Quantitative analysis was performed with Metamorph Image analysis software (Universal Imaging, Downingtown, PA) from electron microscopical projections of serial images of sections of the vessel wall. In the projections of the internal elastic lamina (IEL), the following parameters were measured: length of fenestrae, mean IEL thickness (area occupied by IEL divided by length of IEL in the according section), and proportion of vessel wall occupied by extracellular matrix or vascular smooth muscle. For evaluation of extracellular matrix and vascular smooth muscle, we used a magnification of ×1,250. For investigation of length of fenestrae and IEL thickness, a magnification of ×3,150 was used. Study of the content and organization of elastin was performed in mesenteric resistance arteries of LC and control rats (n = 3, each) in two vessels in each case.

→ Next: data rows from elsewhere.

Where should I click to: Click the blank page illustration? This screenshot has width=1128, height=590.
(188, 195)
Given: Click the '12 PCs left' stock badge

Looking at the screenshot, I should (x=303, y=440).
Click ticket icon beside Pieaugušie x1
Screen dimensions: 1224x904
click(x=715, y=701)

Data are presented as means ± SE. Differences were considered statistically significant at P < 0.05 and were determined with ANOVA for repeated measurements and unpaired Student's t-test, as appropriate. The strain-stress relation was fitted to an exponential curve for each vessel, and the slope for each curve was determined. Similarly the stress-elastic modulus relation was fitted to a regression line for each vessel, and the slope for each curve was determined. The slopes were compared between groups using unpaired Student's t-test.
All CCl4-treated animals used presented with ascites and showed macroscopic micronodular LC. No differences in body weight between LC and control rats, as well as PVL and sham rats, were observed.
Maximal vascular response to NE tended to be reduced in LC (69 ± 4% vs. 75 ± 2%) and PVL rats (60 ± 4% vs. 69 ± 3%) compared with control and sham rats, respectively. This confirms multiple independent previous investigations demonstrating vascular mesenteric hyporesponsiveness during experimental portal hypertension.
Passive Vessel Morphology
In vessels from ascitic LC rats, lumen was greater and media thickness slightly but nonsignificantly increased compared with age-matched healthy controls (Fig. 1, B and D). Therefore, a slightly reduced (not significant) MLR but vastly enhanced media CSA was found in LC rats (Fig. 1F). In contrast, PVL rats presented with no significant change in lumen, external diameter, media thickness, MLR, and CSA (Fig. 1, A, C, and E). The GI was found to be higher in LC rats compared with PVL animals (25 vs. 9%).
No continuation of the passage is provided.